Brisa herreña renovadora

Sin esperarlo nos hemos enamorado de la más joven  y pequeña de las islas, es que un lugar así puede envolverte con tal frenesí que con cada uno de sus encantos provoca que te  adicciones a cada rincón que muestra con ternura a todo aquel que desee descubrirlo.
Nuestro lugar de residencia, Frontera, nos muestra cada día un anfiteatro de fuerte personalidad  que envuelve a toda la población amable que desde el primer día nos ha acogido con cariño desinteresado, mostrarnos sus cultivos de piñas tropicales y obsequiándonos con algunas de ellas.
Los pateos realizados han sido en parte confusos por su vegetación variada pero familares a la vez,  ya que el clima ha decidido que partes de la isla recuerden a la meseta peninsular, de la cual muchos exploradores  proceden, y a la isla vecina de La Gomera a la que tanto tenemos presente en nuestros corazones ruteros tras los duros momentos que ha vivido.

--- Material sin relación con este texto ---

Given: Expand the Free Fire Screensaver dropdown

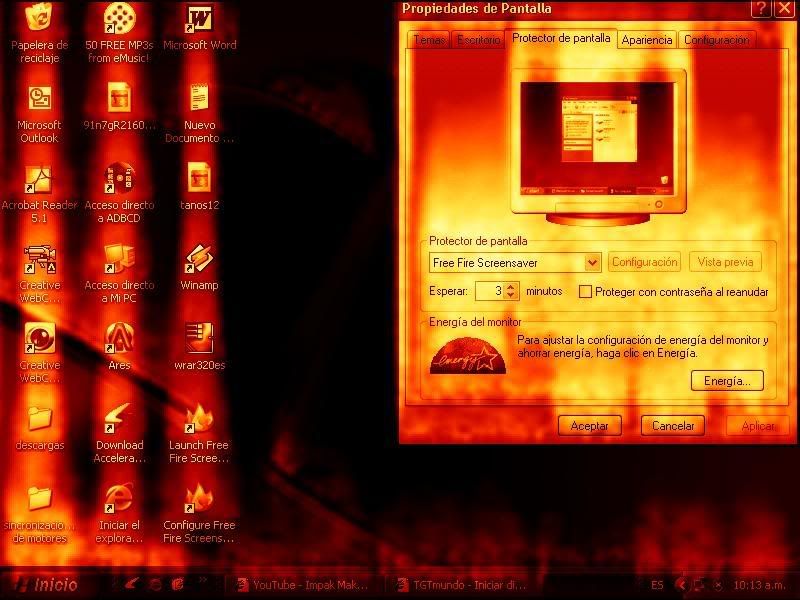Looking at the screenshot, I should pos(592,262).
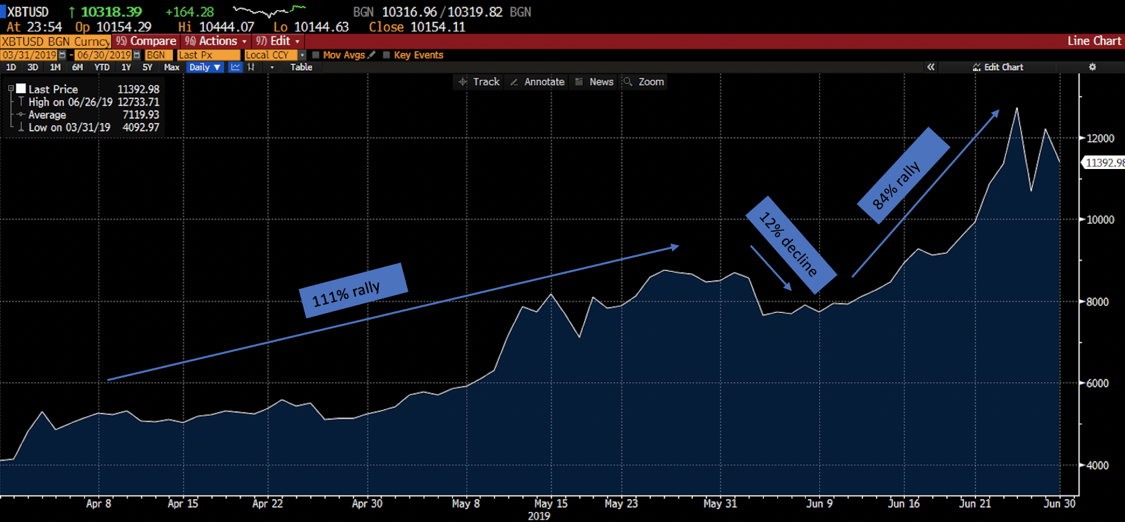Select the candlestick chart type icon

point(251,67)
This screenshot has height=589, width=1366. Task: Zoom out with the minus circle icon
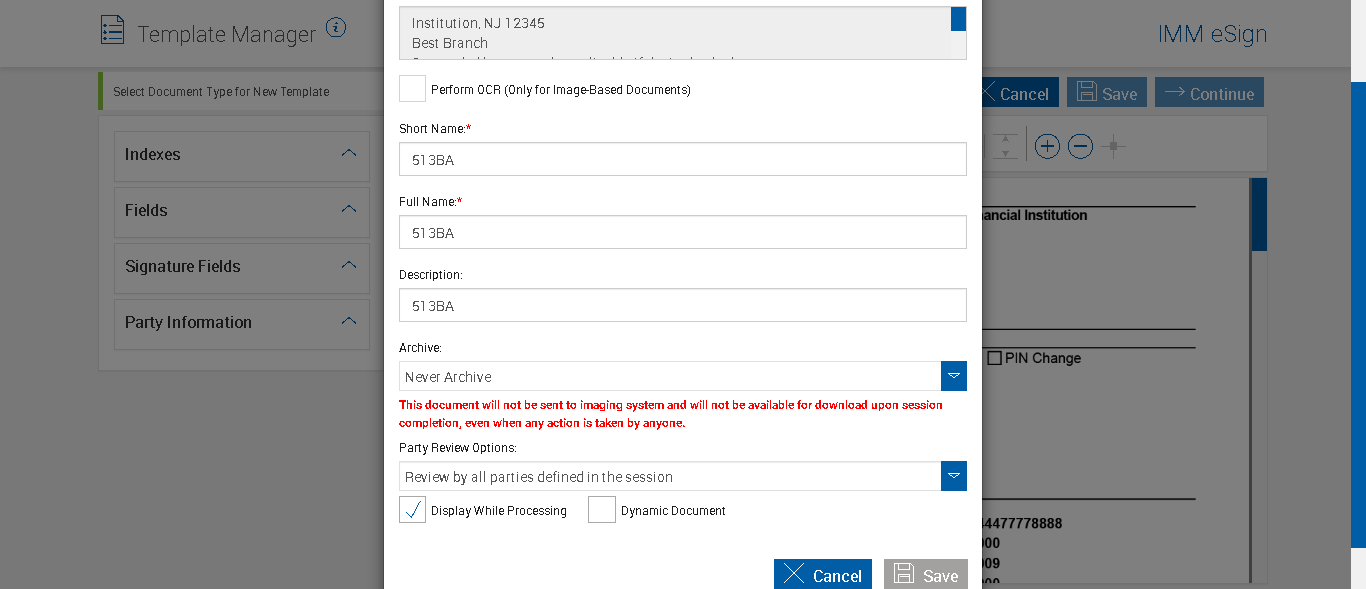point(1080,147)
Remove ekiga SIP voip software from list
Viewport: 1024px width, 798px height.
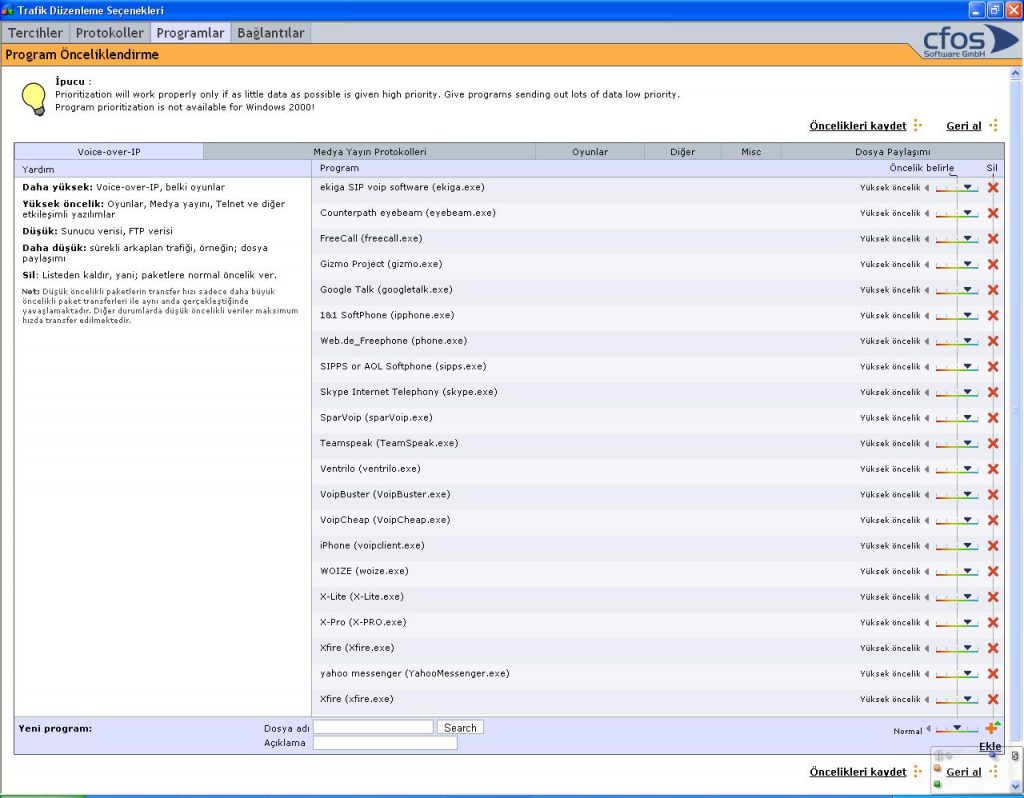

Aquí, en esta pequeña isla, también hemos disfrutado, junto a los habitantes de Frontera, de uno de los mejores atardeceres de la expedición, en La Maceta, cerca de nuestro colegio-hogar. También nos hemos reído “mazo”, como dirían nuestros compañeros madrileños, durante los rodajes para el vídeo de la Gran Final del próximo año.
Sin dudarlo han sido días de sensaciones profundas, no solo en relación a sentimientos personales sino también grupales, por ejemplo nuestros abrazos duran más de diez segundos, aún desayunando en grupos en toda una cancha de baloncesto hemos llegado al punto de estar sentados literalmente espalda con espalda todos los grupos y ya somos capacez de expresar al resto dotes y pasiones que guardábamos tan dentro de nosotros que creíamos perdidos.
Actualmente, nos sentimos eufóricos al comentar posibles planes futuros que podremos compartir todos juntos tras acabar Ruta Siete. Realmente sentimos que aquí se han forjado lazos fuertes que perdurarán, quedan pocos días pero seguro que serán los más intensos. Cada uno de nosotros espera la continuación “post Ruta” que llenará nuestras vidas de aventura y emoción.